La nota di accredito spesso è anche richiesta dallo stesso cliente in situazione di normale svolgimento dei rapporti contrattuali per rispondere a proprie esigenze di natura non fiscale (ad es. ottenere determinate descrizioni in fattura per contributi o incentivi).

Sul tema è intervenuta in maniera estremamente utile la risposta ad interpello 581/2022 in tema di emissione di nota di accredito nel contesto di superbonus 110%. Il caso è quello di una fattura erroneamente emessa con indicazione dello sconto in fattura in assenza dei presupposti richiesti, rispetto ai quali si chiede di emettere nota di accredito rilevante Iva. L’agenzia delle entrate riprendendo precedente risposta ad interpello 385/2022 risponde che non ricorre nel caso sottoposto alcun presupposto fra quelli previsti dall’art. 26, DPR 633/1972 per emettere nota di accredito. Ciò in quanto la fattura pur recando erronea indicazione dello sconto riporta correttamente imponibile ed Iva, calcolata sull’intero corrispettivo al lordo dello sconto e quindi è fiscalmente corretta. Unica possibilità è l’integrazione della fattura con separato documento senza valenza fiscale.

Note di accredito e procedure concorsuali

Altro caso diffuso di nota di accredito, con regole peraltro particolari e oggetto di numerose revisioni normative nel tempo è quello delle procedure concorsuali.

In merito nel corso del 2021 è intervenuta un’importante novità circa le tempistiche di emissione delle note di credito per procedure concorsuali (art. 18, co. 1, DL 25 maggio 2021, n. 73 ha introdotto il nuovo co. 3-bis nell’art. 26, Dpr 633/1972). Il nuovo testo dell’art. 26, co. 3-bis del Dpr 633/1972 ha previsto la possibilità di emettere le note di variazione Iva in diminuzione a decorrere dalla data di assoggettamento, del cessionario o committente, a una procedura concorsuale, senza quindi attendere la conclusione della procedura esecutiva e l’infruttuosità della stessa. Tale novità è applicabile alle procedure apertesi dopo il 26 maggio 2021, per le precedenti è necessario attendere la chiusura della procedura.

La nuova norma inoltre non prevede alcuna indicazione circa la necessità dell’insinuazione alla procedura, limitandosi a definire il momento a partire dal quale la nota di variazione può essere emessa.

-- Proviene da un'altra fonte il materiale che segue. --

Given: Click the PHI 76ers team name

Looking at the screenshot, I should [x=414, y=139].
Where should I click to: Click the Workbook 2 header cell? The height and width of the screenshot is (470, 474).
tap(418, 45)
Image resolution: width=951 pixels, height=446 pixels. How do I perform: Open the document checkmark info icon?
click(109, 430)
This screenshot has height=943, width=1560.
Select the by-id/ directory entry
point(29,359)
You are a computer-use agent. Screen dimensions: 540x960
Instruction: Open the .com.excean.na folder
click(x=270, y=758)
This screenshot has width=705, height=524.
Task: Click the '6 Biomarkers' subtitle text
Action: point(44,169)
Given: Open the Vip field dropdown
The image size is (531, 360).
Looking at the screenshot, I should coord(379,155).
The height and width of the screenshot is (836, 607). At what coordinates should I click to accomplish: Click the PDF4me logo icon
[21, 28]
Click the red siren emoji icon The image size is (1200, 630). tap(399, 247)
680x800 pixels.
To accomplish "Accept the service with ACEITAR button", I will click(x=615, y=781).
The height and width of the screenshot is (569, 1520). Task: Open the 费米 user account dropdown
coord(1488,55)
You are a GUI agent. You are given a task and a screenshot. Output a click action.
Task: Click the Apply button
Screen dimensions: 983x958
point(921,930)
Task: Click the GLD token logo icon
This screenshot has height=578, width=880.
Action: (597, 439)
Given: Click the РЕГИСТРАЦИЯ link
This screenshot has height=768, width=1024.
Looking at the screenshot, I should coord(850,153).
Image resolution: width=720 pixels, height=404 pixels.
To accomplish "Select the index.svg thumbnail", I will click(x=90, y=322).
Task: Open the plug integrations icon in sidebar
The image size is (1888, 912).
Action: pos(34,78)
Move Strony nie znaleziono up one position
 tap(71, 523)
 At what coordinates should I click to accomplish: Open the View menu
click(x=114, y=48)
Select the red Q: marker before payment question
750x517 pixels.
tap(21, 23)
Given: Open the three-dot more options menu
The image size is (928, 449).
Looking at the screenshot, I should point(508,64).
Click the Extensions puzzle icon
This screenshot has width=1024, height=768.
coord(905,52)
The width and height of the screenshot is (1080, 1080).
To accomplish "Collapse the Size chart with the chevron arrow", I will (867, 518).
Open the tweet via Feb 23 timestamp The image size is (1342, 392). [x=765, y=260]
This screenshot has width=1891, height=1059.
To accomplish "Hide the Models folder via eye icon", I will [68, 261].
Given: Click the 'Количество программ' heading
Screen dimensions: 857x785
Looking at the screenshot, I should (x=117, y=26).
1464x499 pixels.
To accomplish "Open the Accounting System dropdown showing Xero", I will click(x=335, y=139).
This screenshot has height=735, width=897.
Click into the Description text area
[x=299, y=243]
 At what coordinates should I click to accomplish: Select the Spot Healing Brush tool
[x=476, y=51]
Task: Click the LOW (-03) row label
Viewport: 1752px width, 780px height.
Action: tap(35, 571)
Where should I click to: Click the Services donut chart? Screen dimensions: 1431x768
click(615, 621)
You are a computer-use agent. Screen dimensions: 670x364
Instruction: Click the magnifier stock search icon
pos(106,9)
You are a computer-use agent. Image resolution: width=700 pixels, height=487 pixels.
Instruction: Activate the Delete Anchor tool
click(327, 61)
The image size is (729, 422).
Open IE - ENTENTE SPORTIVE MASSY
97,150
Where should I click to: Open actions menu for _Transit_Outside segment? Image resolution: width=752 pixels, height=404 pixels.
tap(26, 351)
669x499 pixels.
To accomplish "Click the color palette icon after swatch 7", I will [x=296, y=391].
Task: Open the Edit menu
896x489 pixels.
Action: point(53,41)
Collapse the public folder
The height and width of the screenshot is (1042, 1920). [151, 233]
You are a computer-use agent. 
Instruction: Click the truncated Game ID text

Concordato e fallimento che segue concordato

Il tema delle note di accredito riguarda anche il concordato, con spesso maggiori difficoltà rispetto al fallimento. La risposta ad interpello 126/2024 ha affrontato il caso di una società con credito verso controparte in concordato preventivo, avviato nel 2017 e poi sfociato in fallimento successivamente al 26 maggio 2021.

L’agenzia delle Entrate ha chiarito che per giurisprudenza costante, la consecuzione delle procedure si sostanzia nella considerazione unitaria della procedura di concordato preventivo, cui è succeduta quella di fallimento. Di conseguenza devono applicarsi anche alla fase di fallimento le disposizioni dell’art. 26 ante riforma. La variazione in diminuzione dell’imposta dovrà, anche in questo caso, attendere la chiusura infruttuosa della procedura.